• **DATA TO EXAMINE**:
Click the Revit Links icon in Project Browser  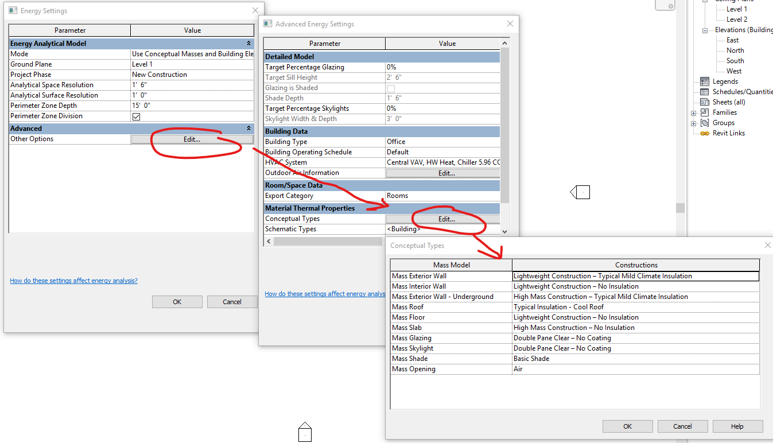[x=704, y=133]
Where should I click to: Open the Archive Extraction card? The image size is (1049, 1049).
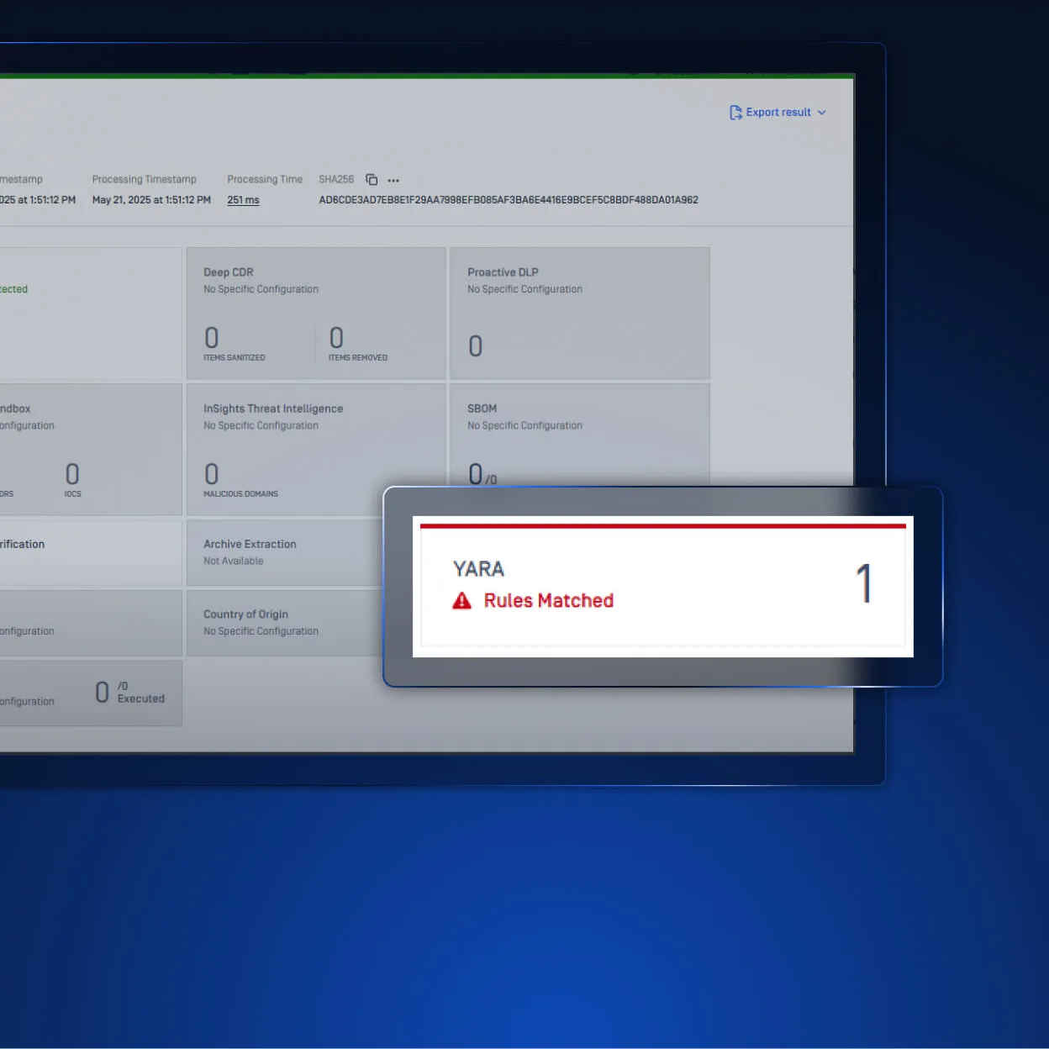282,552
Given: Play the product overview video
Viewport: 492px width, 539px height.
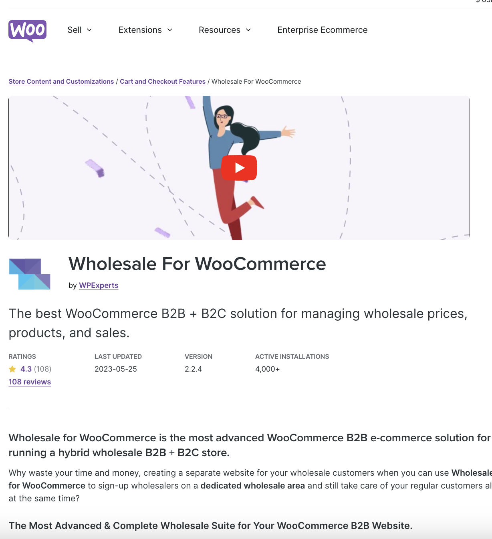Looking at the screenshot, I should [x=240, y=168].
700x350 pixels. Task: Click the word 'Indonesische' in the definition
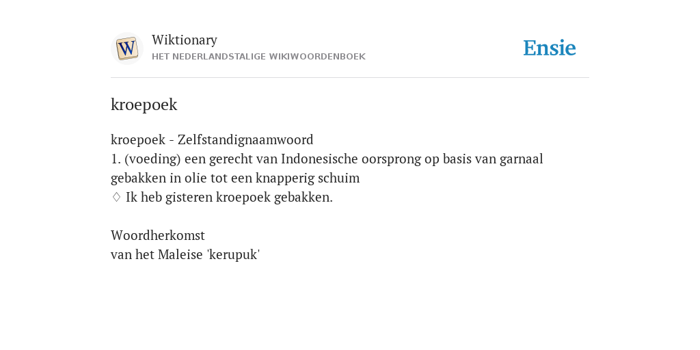320,159
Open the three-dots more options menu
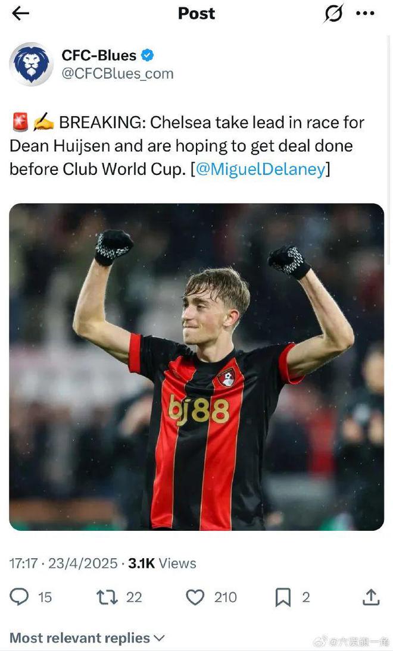Image resolution: width=393 pixels, height=651 pixels. click(365, 13)
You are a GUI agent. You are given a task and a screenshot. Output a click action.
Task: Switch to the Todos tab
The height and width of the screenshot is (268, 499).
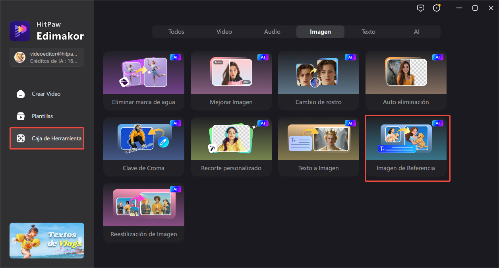click(x=176, y=32)
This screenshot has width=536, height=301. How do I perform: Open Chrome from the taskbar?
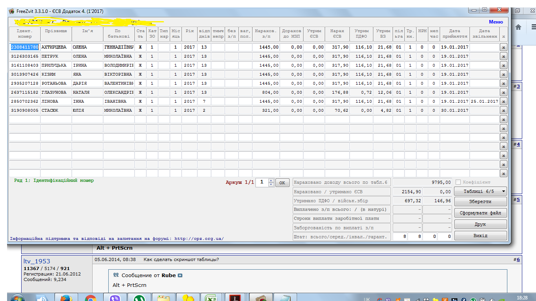tap(90, 298)
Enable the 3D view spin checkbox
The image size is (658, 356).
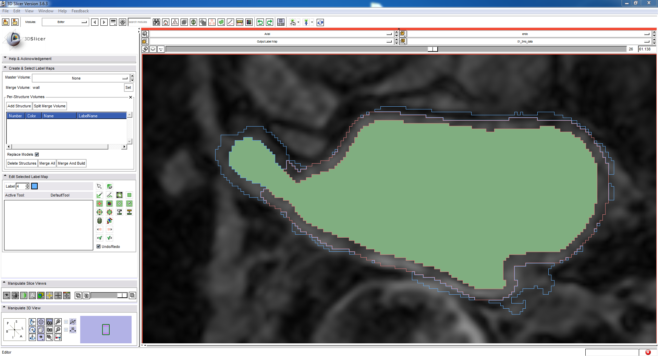(x=66, y=322)

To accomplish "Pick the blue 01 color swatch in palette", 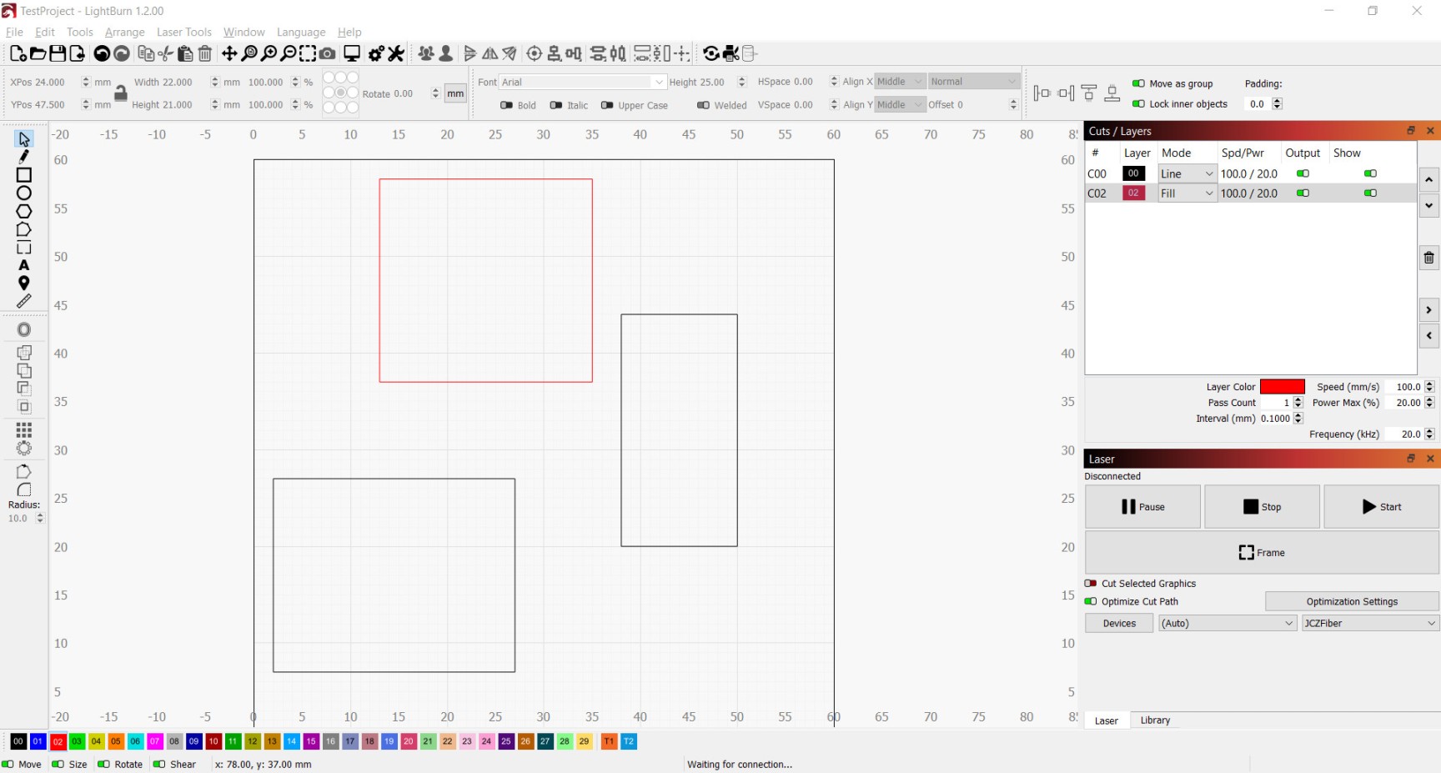I will click(x=38, y=741).
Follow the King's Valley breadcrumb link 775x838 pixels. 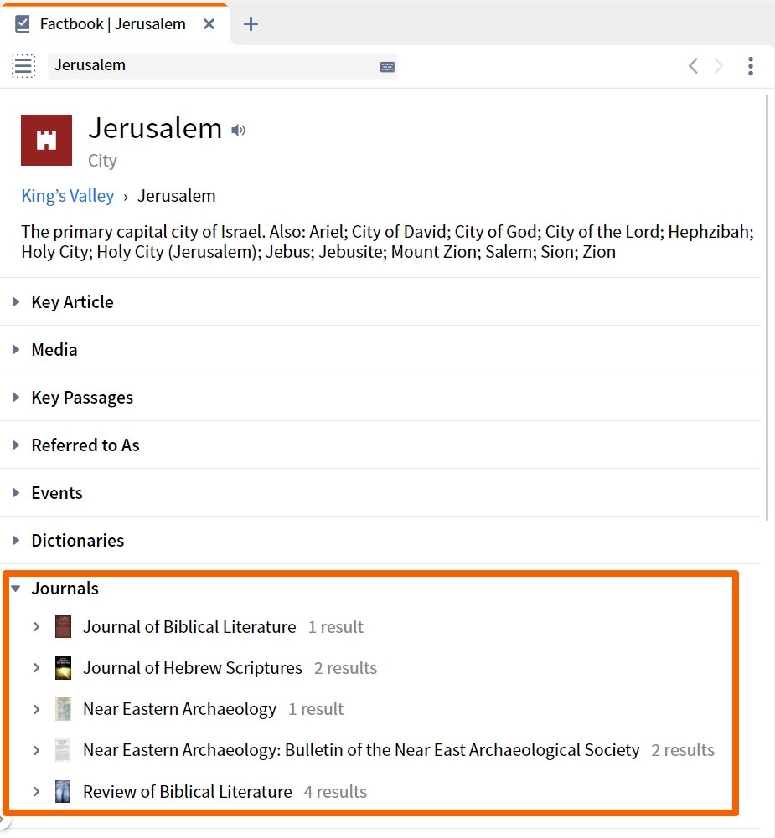point(67,195)
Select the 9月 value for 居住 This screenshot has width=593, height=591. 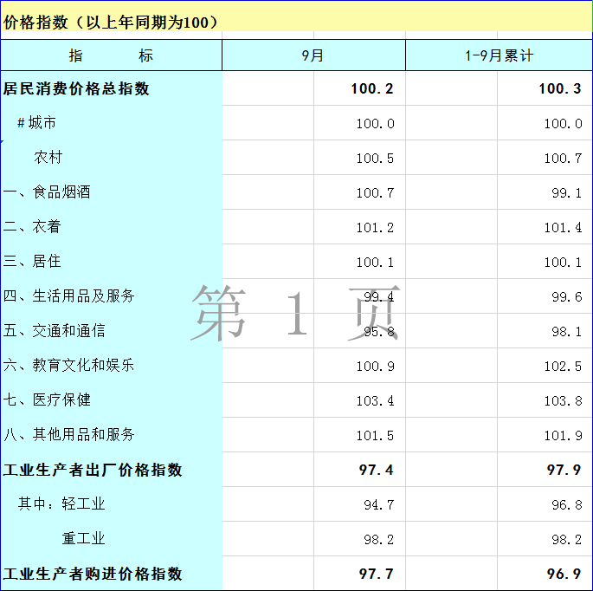point(375,262)
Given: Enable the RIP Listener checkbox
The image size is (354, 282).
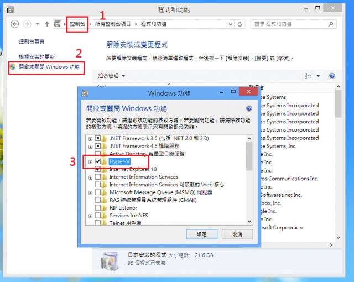Looking at the screenshot, I should 98,207.
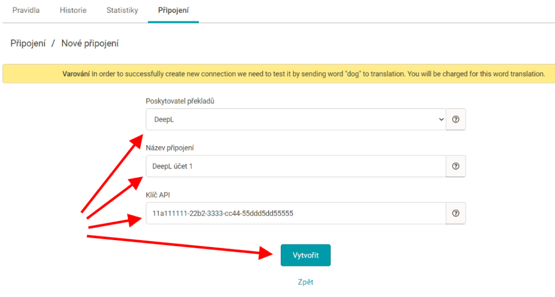555x297 pixels.
Task: Open help for Poskytovatel překladů field
Action: 455,119
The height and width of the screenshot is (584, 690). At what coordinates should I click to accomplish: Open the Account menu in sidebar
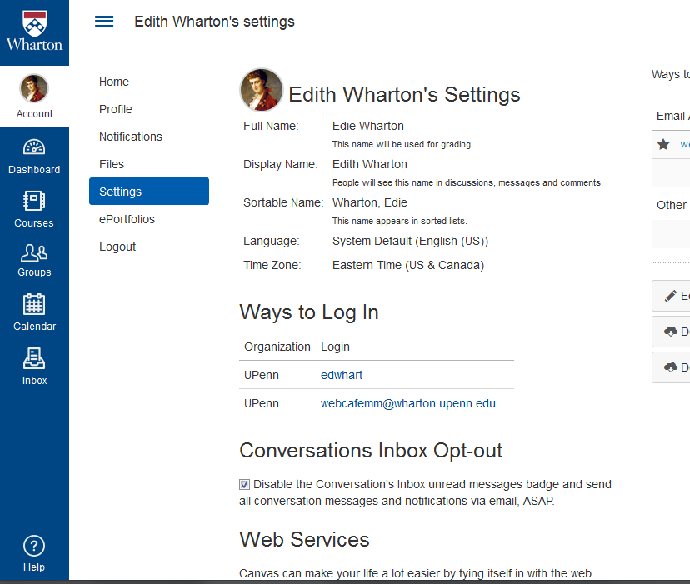(34, 97)
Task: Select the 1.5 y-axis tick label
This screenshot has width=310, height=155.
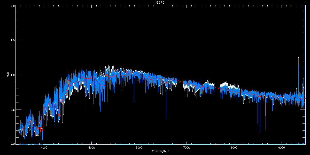Action: pos(12,40)
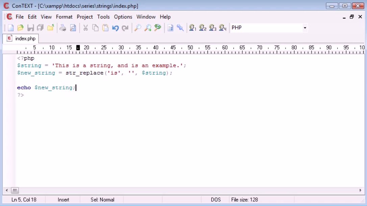367x206 pixels.
Task: Toggle the stay-on-top pin
Action: [180, 28]
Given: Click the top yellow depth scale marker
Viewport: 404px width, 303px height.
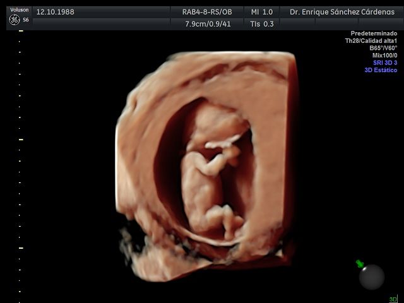Looking at the screenshot, I should (21, 31).
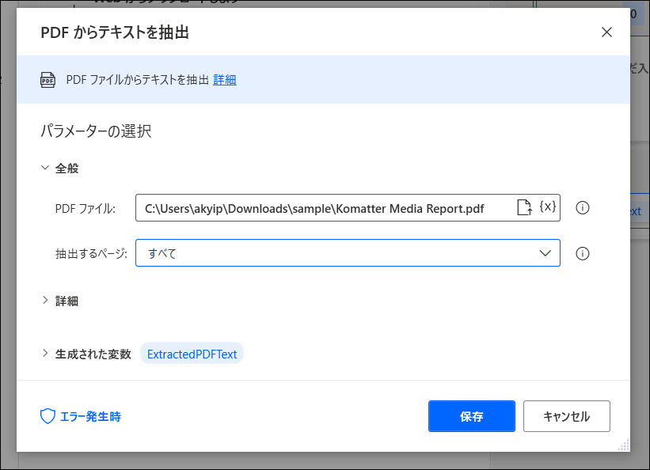Click the info icon beside PDF ファイル

[583, 208]
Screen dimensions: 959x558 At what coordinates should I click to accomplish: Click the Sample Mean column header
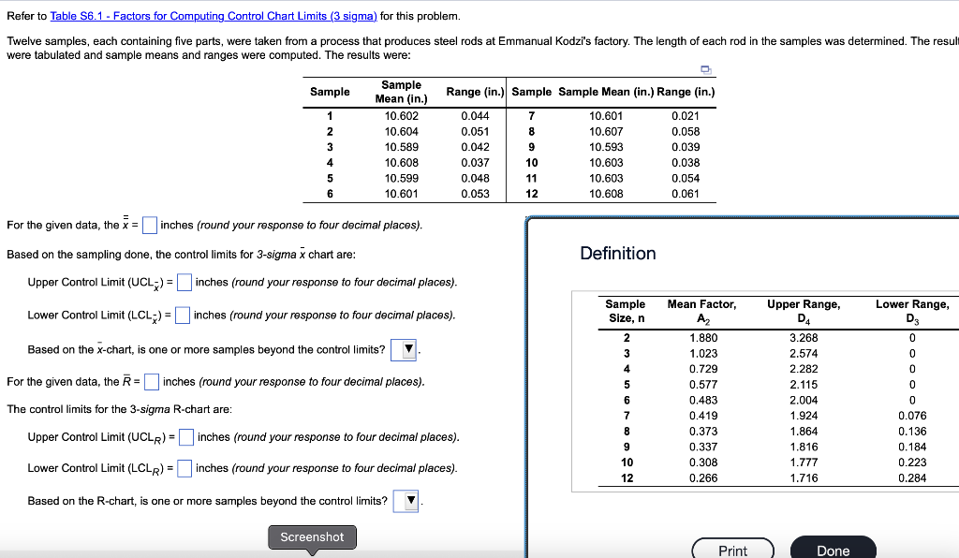tap(401, 91)
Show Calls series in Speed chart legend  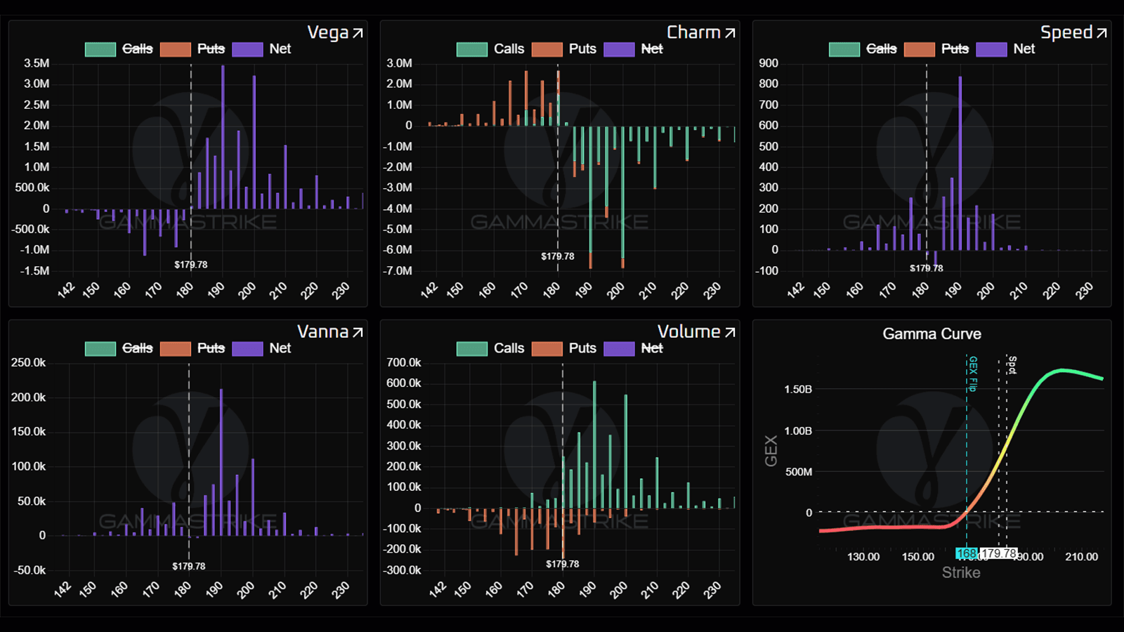[x=881, y=49]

• **THE TASK**:
In the records, find every line that has the string "Enable" and copy it.

• **YOUR RESPONSE**:
Enable the 3D view spin checkbox
Given: Enable the RIP Listener checkbox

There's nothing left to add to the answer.